Живучесть моделей, основанных на бинарных оппозициях, в исследовании советской системы частично объясняется особой «расположенностью» (situatedness) по отношению к системе как объекту анализа тех, кто занимается этим анализом. Так, по причинам, связанным с природой советской системы, значительная доля ее критических исследований производилась и производится за пределами ее пространственных и временных рамок — либо за рубежами советского государства, либо после того, как оно прекратило свое существование. Это означает, что такие исследования проводятся и публикуются в контекстах, которые в политическом, нравственном и культурном смысле заведомо относятся к таким понятиям, как советский субъект или социализм, не нейтрально, а с определенной негативностью. То, что наблюдатель расположен именно в этих контекстах, безусловно, сказывается на его анализе. Рогов, например, показал, что между дневниками, которые велись советскими людьми в 1970-е годы, и воспоминаниями о советской жизни, которые были написаны в перестройку и после нее, существует огромная разница. Она заключается не просто в авторской манере или языке, а, в первую очередь, в оценке советской действительности (которая проявляется как в явных высказываниях, так и в фоновых, несформулированных посылках). Мемуары, в отличие от дневников, описывают советскую систему и отношение к ней автора в терминах, которые появились уже после распада системы, и тяготеют при этом к гораздо более критической оценке социалистической жизни[13]. Швейцарский социолингвист Патрик Серио показал на примере множества текстов, что к концу перестройки те, кто писал воспоминания и комментарии о советском прошлом, особенно представители интеллигенции, оказались в новом политическом контексте, в котором необходимо было подчеркивать вновь сформулированную идею о том, что в доперестроечный период их собственный язык никоим образом не смешивался с «языком власти», а, напротив, представлял из себя «пространство свободы, которое они отстаивали в борьбе». Однако, если вновь сравнить мемуары этого времени с материалами более ранних лет, оказывается, что сама модель разделения советского языка на «их» тоталитарный язык и «наш» свободный язык является, в значительной мере, продуктом перестройки или постперестроечных лет[14].

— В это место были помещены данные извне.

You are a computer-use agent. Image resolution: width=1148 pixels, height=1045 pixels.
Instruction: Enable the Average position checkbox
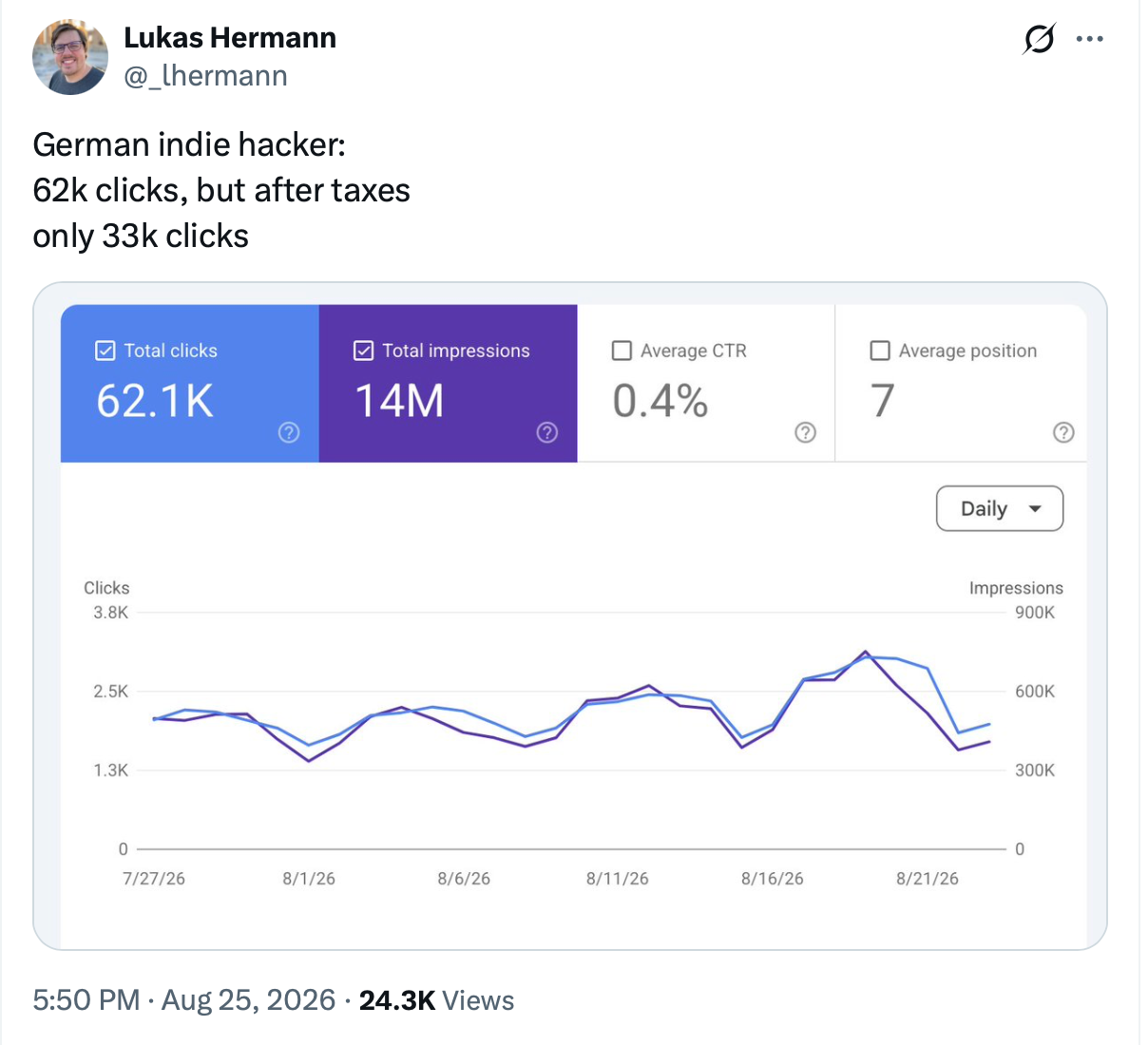pos(880,351)
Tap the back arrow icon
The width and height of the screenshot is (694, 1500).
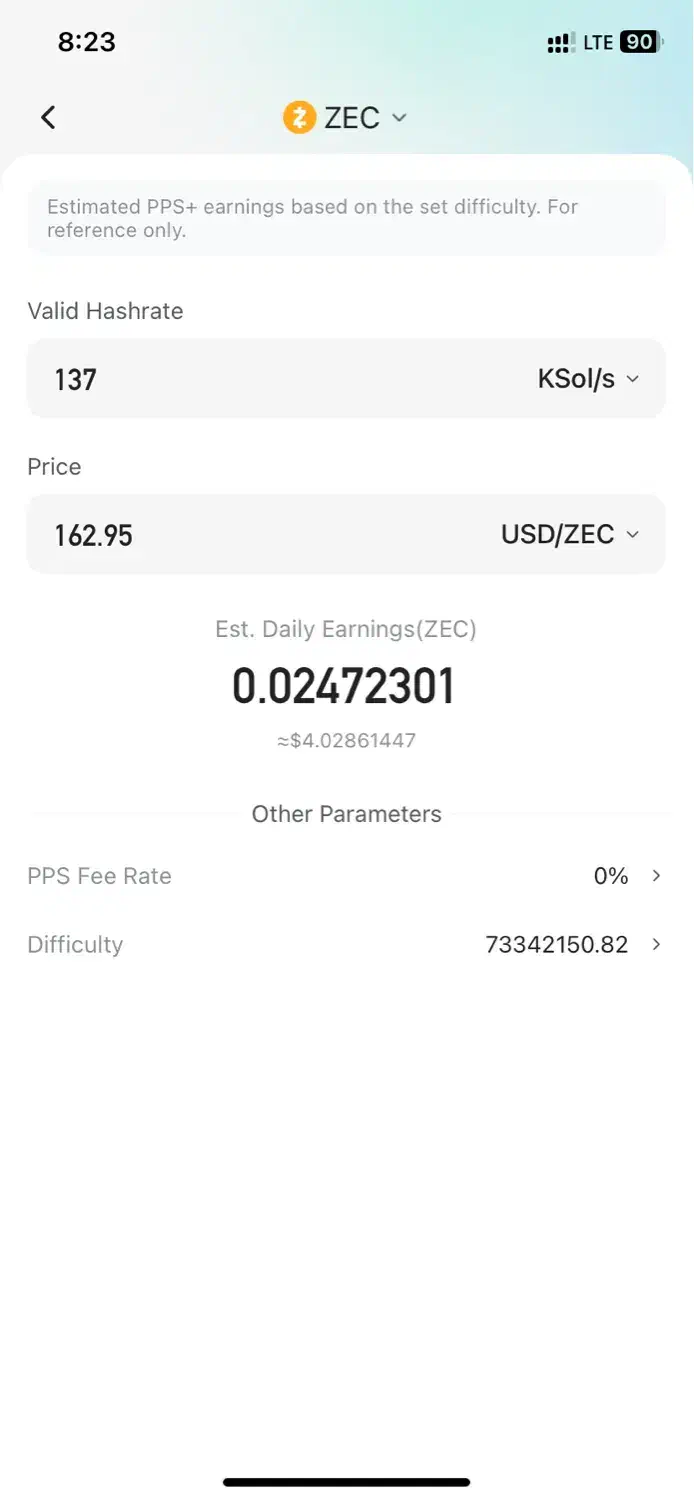tap(48, 117)
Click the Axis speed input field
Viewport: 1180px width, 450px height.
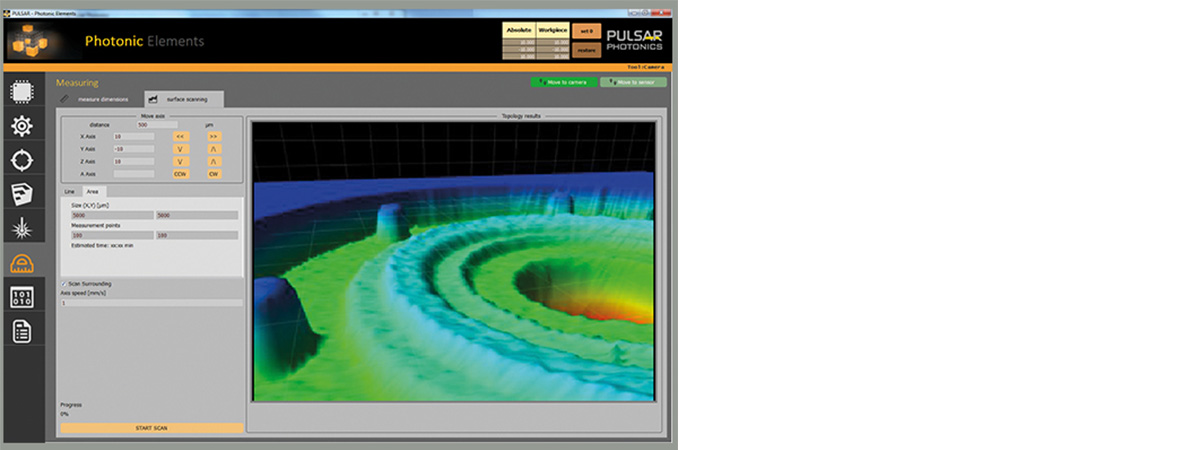pos(150,302)
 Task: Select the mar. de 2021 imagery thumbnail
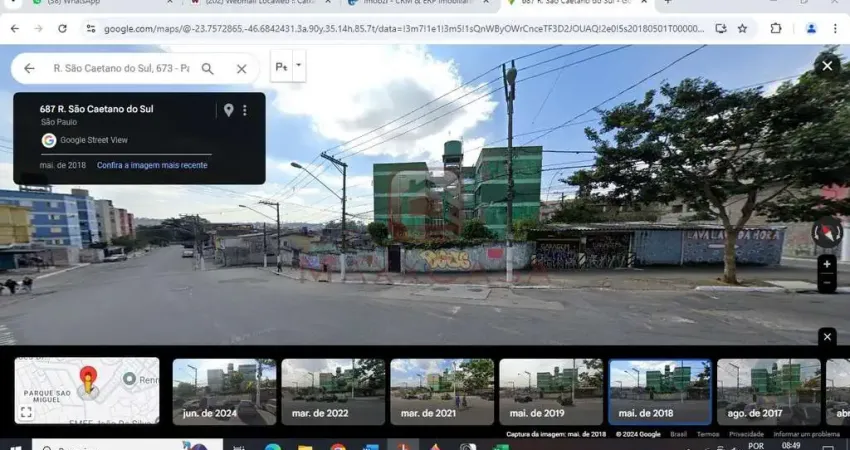point(441,392)
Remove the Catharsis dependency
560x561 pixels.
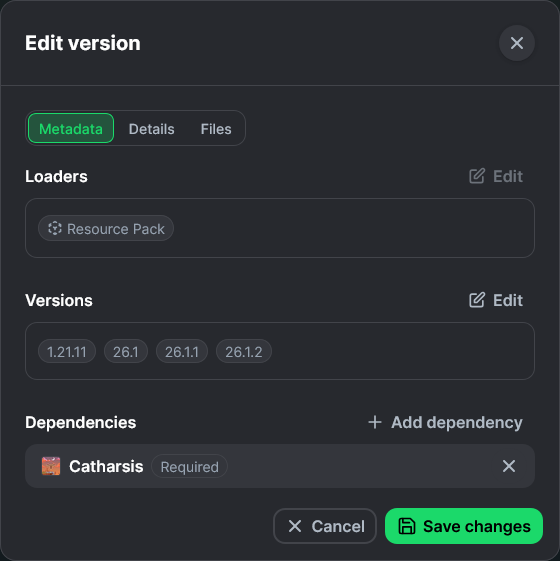509,466
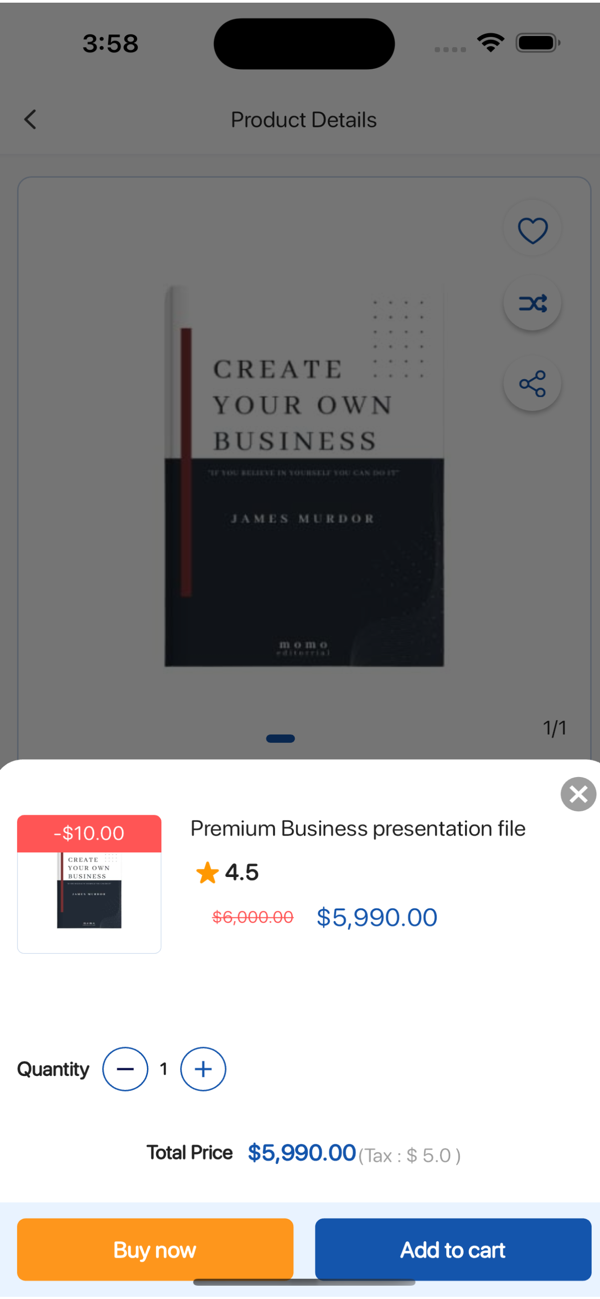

Более того, термин «период застоя», ставший сегодня знакомым ярлыком брежневского периода, тоже распространился лишь к концу горбачевских реформ, то есть через много лет после окончания брежневской эпохи[15]. По сути, даже само осознание периода с середины 1960-х до начала 1980-х годов (когда Брежнев занимал пост генерального секретаря) как некой «эпохи» с конкретными историческими чертами тоже возникло лишь постфактум, в период перестройки. Согласно Рогову, «в 1970-е у советского человека было довольно смутное представление об исторических координатах его эпохи, значительно более смутное, чем у того же человека в конце 1980-х и в 1990-е годы»[16]. Критический дискурс перестройки вскрыл множество неизвестных фактов и критически охарактеризовал множество явлений советского прошлого, которые до этого не могли быть публично проанализированы. Однако этот дискурс также способствовал созданию новых мифов о советском прошлом, окрашенных революционными идеями и политическими задачами конца 1980-х. Многие из бинарных оппозиций, используемых сегодня для описания исчезнувшей системы, приобрели значимость именно в революционном контексте конца перестройки.

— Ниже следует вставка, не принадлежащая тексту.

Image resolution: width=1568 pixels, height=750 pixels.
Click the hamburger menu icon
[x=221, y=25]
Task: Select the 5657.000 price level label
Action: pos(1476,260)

В то же время корни этих бинарных оппозиций подчас уходят гораздо глубже — в историю и идеологию холодной войны. Поэтому изолированная критика таких оппозиций, без анализа их исторических корней, ведет не к отказу от упрощенных категорий, а лишь к подмене старых категорий новыми, основанными на тех же проблематичных стереотипах. Например, Сьюзан Гал и Гейл Клигман справедливо критикуют распространенную модель социалистического общества, в основе которой лежат упрощенные противопоставления: люди-государство, мы—они, частное—общественное и так далее. Вместо такого деления надвое, отмечают они, «повсеместно существовало переплетение и взаимопроникновение этих категорий». Однако, развивая свою мысль дальше, авторы пишут: каждый гражданин социалистического общества «был в некоторой степени соучастником системы покровительства, лжи, воровства, подкупа и двуличия, благодаря которым система функционировала», что приводило к тому, что даже «близкие, родственники и друзья доносили друг на друга»[17]. К сожалению, делая упор на категориях всеобщего двуличия, лжи, подкупа и доносительства как главных принципах в отношениях людей с системой и друг с другом, авторы воспроизводят знакомую бинарную модель социализма со всеми ее проблемами, которую вначале сами же критиковали, — только теперь противопоставляется ложь и аморальность социалистического субъекта правде и неподкупности субъекта демократического.
Повседневность
Безответственно было бы отрицать, что советская система причинила массу страданий миллионам людей, что она подавляла личность и ограничивала свободы. Это хорошо известный факт. Однако, если мы сведем анализ реально существующего социализма к анализу подавляющей стороны государственной системы, нам не удастся разобраться в вопросах, поставленных в начале книги.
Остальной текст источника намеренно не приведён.